In their announcement, AMD is touting huge power savings in their design. They demonstrated it using Star Wars Battle Front running at 60fps on 1080p monitors to compare their power consumption against Nvidia’s current 28nm offering. The AMD consumed ~85W while the Nvidia chip consumed ~150W. To be fair it is worth pointing out that is more of an illustration of the performance to power ratio between 28nm planar and FinFET. We’ll have to wait for Nvidia’s FinFET chip to do an apples-to-apples comparison between the two companies’ comparable offerings.
AMD says that they have made major architectural changes to improve performance. On top of this they spent “months” tuning clock gating and power gating. FinFET of course offers big reductions in leakage power. AMD’s Polaris will support HDMI 2.0a and DisplayPort 1.3. It also will include H.265 Main 10 decoding at 4K. The first Polaris design will not use HBM, opting instead to use conventional GDDR5 memory for now.
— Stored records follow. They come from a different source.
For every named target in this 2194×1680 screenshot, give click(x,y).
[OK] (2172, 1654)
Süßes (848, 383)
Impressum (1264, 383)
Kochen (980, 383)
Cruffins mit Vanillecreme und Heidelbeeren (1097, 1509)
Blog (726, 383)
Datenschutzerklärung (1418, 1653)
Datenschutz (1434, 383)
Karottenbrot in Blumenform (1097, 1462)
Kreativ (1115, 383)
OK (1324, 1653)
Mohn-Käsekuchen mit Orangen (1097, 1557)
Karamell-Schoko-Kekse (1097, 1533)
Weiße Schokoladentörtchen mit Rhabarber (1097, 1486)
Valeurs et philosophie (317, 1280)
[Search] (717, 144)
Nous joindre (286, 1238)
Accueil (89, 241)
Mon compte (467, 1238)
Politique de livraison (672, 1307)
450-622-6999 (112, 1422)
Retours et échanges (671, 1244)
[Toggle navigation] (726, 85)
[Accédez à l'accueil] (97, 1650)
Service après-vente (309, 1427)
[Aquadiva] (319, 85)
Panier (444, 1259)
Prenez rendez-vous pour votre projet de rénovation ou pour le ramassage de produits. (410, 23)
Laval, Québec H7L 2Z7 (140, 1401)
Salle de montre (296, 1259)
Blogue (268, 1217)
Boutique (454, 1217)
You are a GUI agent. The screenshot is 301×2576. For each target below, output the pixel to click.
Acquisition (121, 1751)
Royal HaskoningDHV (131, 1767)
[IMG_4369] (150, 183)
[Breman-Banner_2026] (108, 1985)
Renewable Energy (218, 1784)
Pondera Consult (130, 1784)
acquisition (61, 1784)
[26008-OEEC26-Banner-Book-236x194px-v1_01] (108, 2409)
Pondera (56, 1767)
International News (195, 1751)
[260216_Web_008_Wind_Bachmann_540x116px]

This makes sense for lower cost consumer products. But the option to switch to HBM is always available for subsequent high end offerings.
At this point the biggest question is when will each competitor get to volume production and ship finished products. AMD has other big plans for 2016 as well. They are going to be rolling out their latest Zen architecture for CPU’s. AMD has undergone big changes over the years. But they are fundamentally doing battle with Nvidia and Intel at the same time. While they no longer have a captive foundry, they are working with Globalfoundries at 14nm on the new Polaris based GPU’s.
It looks as though AMD is pitching Polaris as a way to offer higher performance graphics in chassis that had thermal dissipation issues such as laptops, and smaller form factor desktop computers. Also it will likely simplify power connections to discrete graphics cards. It’s good to see GPU’s moving forward after being stalled out at 28nm for an unprecedented 5 years. It seemed that while CPU’s and FPGA’s moved ahead, GPU consumers have had to wait for the architectural gains that a node change offers.